• [GIVEN TASK] Number every row below in order, one per line, and skip any blank lines.

• [DATA FOR THIS TASK]
________

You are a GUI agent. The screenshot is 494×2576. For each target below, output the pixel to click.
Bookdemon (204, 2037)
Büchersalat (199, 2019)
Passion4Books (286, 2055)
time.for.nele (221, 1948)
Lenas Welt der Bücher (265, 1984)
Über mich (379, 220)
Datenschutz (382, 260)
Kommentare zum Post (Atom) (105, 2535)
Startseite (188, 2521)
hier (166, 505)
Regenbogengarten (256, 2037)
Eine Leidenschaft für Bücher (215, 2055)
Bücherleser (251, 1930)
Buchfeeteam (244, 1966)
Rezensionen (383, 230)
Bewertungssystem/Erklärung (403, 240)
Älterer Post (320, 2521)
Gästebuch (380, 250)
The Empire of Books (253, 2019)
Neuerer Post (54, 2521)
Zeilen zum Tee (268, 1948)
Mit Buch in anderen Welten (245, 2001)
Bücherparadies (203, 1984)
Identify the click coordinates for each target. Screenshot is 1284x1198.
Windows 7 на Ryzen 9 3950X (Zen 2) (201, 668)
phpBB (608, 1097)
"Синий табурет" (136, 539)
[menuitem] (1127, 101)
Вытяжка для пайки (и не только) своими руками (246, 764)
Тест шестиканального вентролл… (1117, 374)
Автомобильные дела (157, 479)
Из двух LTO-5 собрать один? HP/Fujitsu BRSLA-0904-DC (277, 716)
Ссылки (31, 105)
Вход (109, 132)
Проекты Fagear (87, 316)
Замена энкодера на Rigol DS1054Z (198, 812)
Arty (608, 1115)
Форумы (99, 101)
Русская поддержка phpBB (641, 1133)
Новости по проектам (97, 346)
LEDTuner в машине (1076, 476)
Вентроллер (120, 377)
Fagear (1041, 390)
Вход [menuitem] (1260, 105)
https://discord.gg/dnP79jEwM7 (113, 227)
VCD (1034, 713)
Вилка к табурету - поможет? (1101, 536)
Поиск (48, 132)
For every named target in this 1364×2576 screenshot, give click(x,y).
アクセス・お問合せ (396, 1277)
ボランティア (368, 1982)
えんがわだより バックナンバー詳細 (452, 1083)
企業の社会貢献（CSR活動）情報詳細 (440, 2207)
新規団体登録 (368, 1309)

________

• [COMPLETE RESPONSE]
1. You are a GUI agent. The screenshot is 494×2576. For each target below, output the pixel to click.
2. Bookdemon (204, 2037)
3. Büchersalat (199, 2019)
4. Passion4Books (286, 2055)
5. time.for.nele (221, 1948)
6. Lenas Welt der Bücher (265, 1984)
7. Über mich (379, 220)
8. Datenschutz (382, 260)
9. Kommentare zum Post (Atom) (105, 2535)
10. Startseite (188, 2521)
11. hier (166, 505)
12. Regenbogengarten (256, 2037)
13. Eine Leidenschaft für Bücher (215, 2055)
14. Bücherleser (251, 1930)
15. Buchfeeteam (244, 1966)
16. Rezensionen (383, 230)
17. Bewertungssystem/Erklärung (403, 240)
18. Älterer Post (320, 2521)
19. Gästebuch (380, 250)
20. The Empire of Books (253, 2019)
21. Neuerer Post (54, 2521)
22. Zeilen zum Tee (268, 1948)
23. Mit Buch in anderen Welten (245, 2001)
24. Bücherparadies (203, 1984)
25. Identify the click coordinates for each target. Screenshot is 1284x1198.
26. Windows 7 на Ryzen 9 3950X (Zen 2) (201, 668)
27. phpBB (608, 1097)
28. "Синий табурет" (136, 539)
29. [menuitem] (1127, 101)
30. Вытяжка для пайки (и не только) своими руками (246, 764)
31. Тест шестиканального вентролл… (1117, 374)
32. Автомобильные дела (157, 479)
33. Из двух LTO-5 собрать один? HP/Fujitsu BRSLA-0904-DC (277, 716)
34. Ссылки (31, 105)
35. Вход (109, 132)
36. Проекты Fagear (87, 316)
37. Замена энкодера на Rigol DS1054Z (198, 812)
38. Arty (608, 1115)
39. Форумы (99, 101)
40. Русская поддержка phpBB (641, 1133)
41. Новости по проектам (97, 346)
42. LEDTuner в машине (1076, 476)
43. Вентроллер (120, 377)
44. Fagear (1041, 390)
45. Вход [menuitem] (1260, 105)
46. https://discord.gg/dnP79jEwM7 (113, 227)
47. VCD (1034, 713)
48. Вилка к табурету - поможет? (1101, 536)
49. Поиск (48, 132)
50. For every named target in this 1364×2576 screenshot, give click(x,y).
51. アクセス・お問合せ (396, 1277)
52. ボランティア (368, 1982)
53. えんがわだより バックナンバー詳細 (452, 1083)
54. 企業の社会貢献（CSR活動）情報詳細 (440, 2207)
55. 新規団体登録 (368, 1309)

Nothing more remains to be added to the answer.